Error displaying some characters

During listening, I did notice some weird characters appear on the display on rare occasions.

IMG_20191014_092214.JPG

IMG_20191201_171243.JPG

It's supposed to read Amy Lamé

I expected them to be unicode character codes and that my display was not configured to map the codes correctly (i.e. wrong character set), or that C0 character that was separating out each character was changing to something else for these characters and the remainder was output wrongly.

Analysing the HD44780 datasheets gave no clues. The characters that I caught displaying did not match up (pixel by pixel) to any character set.

I then hooked up the logic analyser again, and found that the special characters were actually created by the DAB module I²C commands as custom characters.

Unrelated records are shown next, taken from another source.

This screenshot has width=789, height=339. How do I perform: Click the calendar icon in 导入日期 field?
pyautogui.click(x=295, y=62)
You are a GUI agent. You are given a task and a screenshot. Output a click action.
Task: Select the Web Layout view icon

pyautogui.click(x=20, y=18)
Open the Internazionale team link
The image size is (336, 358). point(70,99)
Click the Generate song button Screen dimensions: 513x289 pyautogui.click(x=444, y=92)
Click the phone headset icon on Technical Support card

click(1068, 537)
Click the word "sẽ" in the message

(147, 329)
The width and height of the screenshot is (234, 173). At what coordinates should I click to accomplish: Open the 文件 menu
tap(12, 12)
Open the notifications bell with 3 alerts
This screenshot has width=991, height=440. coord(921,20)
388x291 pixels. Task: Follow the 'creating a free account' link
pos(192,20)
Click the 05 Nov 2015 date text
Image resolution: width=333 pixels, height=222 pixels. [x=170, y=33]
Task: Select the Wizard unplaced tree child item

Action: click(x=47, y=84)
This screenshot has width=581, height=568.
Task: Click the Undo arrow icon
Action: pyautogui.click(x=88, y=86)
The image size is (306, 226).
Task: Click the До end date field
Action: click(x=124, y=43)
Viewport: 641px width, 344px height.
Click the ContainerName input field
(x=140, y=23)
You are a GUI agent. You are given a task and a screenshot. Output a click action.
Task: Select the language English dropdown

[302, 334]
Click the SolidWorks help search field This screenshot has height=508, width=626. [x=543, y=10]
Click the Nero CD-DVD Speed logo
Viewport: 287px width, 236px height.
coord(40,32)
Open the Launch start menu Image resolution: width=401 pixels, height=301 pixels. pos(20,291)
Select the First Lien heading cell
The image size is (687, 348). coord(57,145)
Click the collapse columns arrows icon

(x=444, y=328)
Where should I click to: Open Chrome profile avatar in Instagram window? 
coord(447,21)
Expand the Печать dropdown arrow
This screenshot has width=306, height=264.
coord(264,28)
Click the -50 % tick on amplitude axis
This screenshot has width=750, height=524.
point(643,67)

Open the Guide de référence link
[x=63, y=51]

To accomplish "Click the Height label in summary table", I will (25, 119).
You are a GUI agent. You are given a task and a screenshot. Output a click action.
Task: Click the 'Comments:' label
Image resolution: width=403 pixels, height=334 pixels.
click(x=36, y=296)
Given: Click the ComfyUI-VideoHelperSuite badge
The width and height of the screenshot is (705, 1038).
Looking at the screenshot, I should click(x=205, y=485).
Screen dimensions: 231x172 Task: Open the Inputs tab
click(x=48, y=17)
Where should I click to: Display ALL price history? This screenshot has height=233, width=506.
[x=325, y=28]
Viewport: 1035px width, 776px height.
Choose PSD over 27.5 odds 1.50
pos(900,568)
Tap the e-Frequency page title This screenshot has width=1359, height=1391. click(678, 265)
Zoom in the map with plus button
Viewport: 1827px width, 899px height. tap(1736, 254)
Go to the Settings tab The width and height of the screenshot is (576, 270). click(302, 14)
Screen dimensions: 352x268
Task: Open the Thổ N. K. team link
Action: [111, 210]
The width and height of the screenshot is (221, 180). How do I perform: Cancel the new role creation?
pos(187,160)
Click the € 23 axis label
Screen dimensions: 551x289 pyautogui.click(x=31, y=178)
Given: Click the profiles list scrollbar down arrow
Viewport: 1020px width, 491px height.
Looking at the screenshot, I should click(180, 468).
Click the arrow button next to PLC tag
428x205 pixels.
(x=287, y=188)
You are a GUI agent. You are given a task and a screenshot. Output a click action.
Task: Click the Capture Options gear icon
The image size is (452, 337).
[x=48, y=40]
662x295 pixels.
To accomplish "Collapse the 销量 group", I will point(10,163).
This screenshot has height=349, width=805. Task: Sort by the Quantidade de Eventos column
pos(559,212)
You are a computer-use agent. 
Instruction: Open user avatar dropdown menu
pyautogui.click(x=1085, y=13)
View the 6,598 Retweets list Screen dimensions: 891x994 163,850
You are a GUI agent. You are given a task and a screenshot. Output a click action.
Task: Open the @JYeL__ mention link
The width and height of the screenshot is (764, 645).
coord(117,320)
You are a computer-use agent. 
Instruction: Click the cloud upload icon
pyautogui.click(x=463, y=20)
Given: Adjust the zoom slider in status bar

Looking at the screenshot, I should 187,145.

Here's the decoded data foy your information:

pulseview7.PNG

Sequence Address Data
1 3E 00,38,48
2 3E 40,05,0A,0E,11,1F,11,11,00
3 3E 00,38,50
4 3E 40,0E,11,17,15,17,11,0E,00

This is two examples again, which translates as below:

Char 01 or 0x48

05
0A
0E
11
1F
11
11
00

Char 02 or 0x50

1F
11
11
11
11
11
1F
00

And the text line, using characters 01 and 02:

pulseview8.PNG

Sequence Address Data
1 3E 00,C0
2 3E C0,20,C0,20,C0,20,C0,41,C0,6D,C0,79,C0,20,C0,4C,C0,61,C0,6D,C0,01,C0,02,C0,20,C0,20,C0,20,C0,20

Without C0 character: 20,20,20,41,6D,79,20,4C,61,6D,01,02,20,20,20,20

   Amy Lam??

What I should have done instead was look at my other DAB radios at the same time, which give the same weird characters:

My Blighty portable DAB

IMG_20191208_172217.JPG

My Sonichi S100 In-Car DAB

IMG_20191208_175924.JPG

This means the fault is actually with the module, and it's a common fault, and correcting it would be very hard as it would need decoding of custom characters for every character that could be sent incorrectly.

On further searches, I came across this link https://worlddabeureka.org/2015/08/03/issue-26-new-latin-based-character-set-for-dab/

It indicates that in 2015 a character set change was to be made and that existing equipment would need updating. This looks a plausible reason.

Very few DAB radios have firmware updates. Certainly not this Bush one my module came from, and nor my car or portable radio.

I guess I'm stuck with this one, but it is only a minor problem - 99% of the time the text is fine.

Update: Problem seems to have gone away sometime in 2021 I think. Maybe the BBC changed something.